Weakly Supervised Learning of Mid-Level Features with Beta-Bernoulli Process Restricted Boltzmann Machines

Abstract

The use of semantic attributes in computer vision problems has been gaining increased popularity in recent years. Attributes provide an intermediate feature representation in between low-level features and the class categories, and offer several attractive properties, among which are improved learning of novel categories based on few examples, as well as allowing for zero-shot learning. However, the major caveat is that learning semantic attributes is a laborious task, requiring a significant amount of time and human intervention to provide labels.
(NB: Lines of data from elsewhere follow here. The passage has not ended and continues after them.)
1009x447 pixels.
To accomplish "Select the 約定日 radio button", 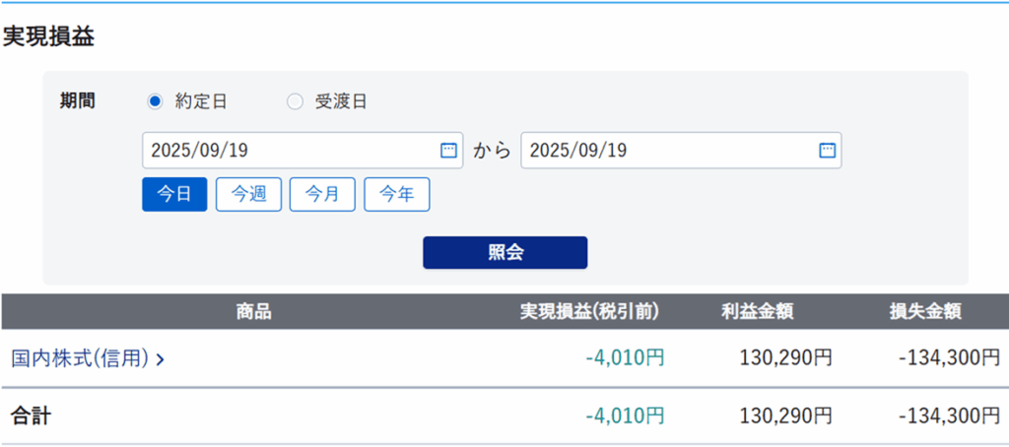I will tap(154, 101).
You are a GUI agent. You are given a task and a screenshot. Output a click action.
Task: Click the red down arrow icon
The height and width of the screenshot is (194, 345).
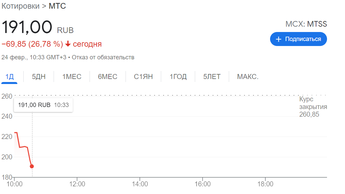click(x=68, y=44)
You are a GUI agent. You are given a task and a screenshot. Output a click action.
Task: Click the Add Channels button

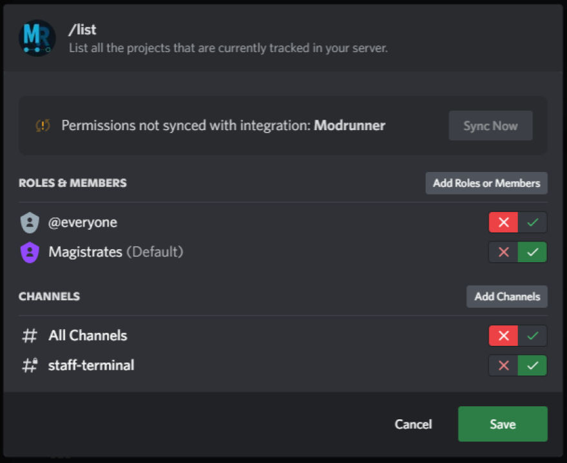click(x=507, y=297)
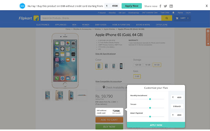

In order to address this issue, we propose a weakly supervised approach to learn mid-level features, where the only supervision is provided by the category classes of the training examples. We develop a novel extension of the restricted Boltzmann machine (RBM) with Beta-Bernoulli process priors. Unlike the standard RBM, our model uses the class labels to promote more efficient sharing of information by different categories. This tends to improve the generalization performance. By using semantic attributes for which annotations are available, we show that we can find correspondences between the mid-level features that we learn and the labeled attributes. Therefore, the mid-level features have distinct semantic characterization which is very similar to that given by the semantic attributes, even though their labeling was not used during the training process. Our experimental results in object recognition tasks show significant performance gains, outperforming methods which rely on manually labeled semantic attributes.